Exercise input>
+ + + + +

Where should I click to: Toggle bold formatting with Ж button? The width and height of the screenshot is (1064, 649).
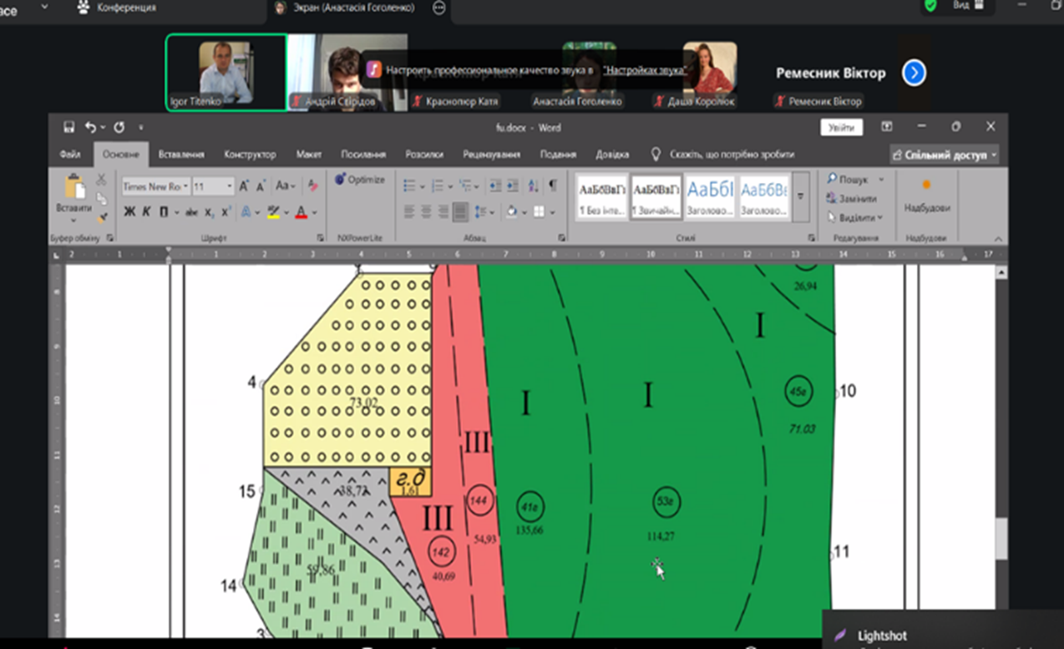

+ + + + +

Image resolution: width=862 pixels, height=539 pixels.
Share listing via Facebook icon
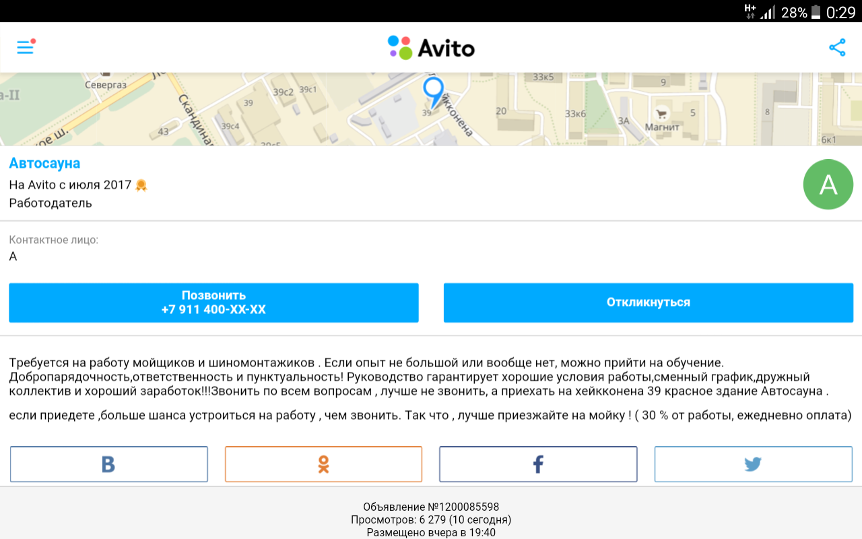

+ + + + +

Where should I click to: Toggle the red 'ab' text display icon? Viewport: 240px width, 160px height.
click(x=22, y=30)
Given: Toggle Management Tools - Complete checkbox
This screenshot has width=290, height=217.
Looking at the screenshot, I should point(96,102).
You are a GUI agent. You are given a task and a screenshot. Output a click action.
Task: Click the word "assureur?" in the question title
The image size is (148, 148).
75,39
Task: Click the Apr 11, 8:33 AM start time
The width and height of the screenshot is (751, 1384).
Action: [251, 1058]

+ + + + +

What are the lines above, starting at the one with "Image resolution: width=862" and ending at the one with "Share listing via Facebook icon"? Give them again exactly, and only them.

Your response>
Image resolution: width=862 pixels, height=539 pixels.
Share listing via Facebook icon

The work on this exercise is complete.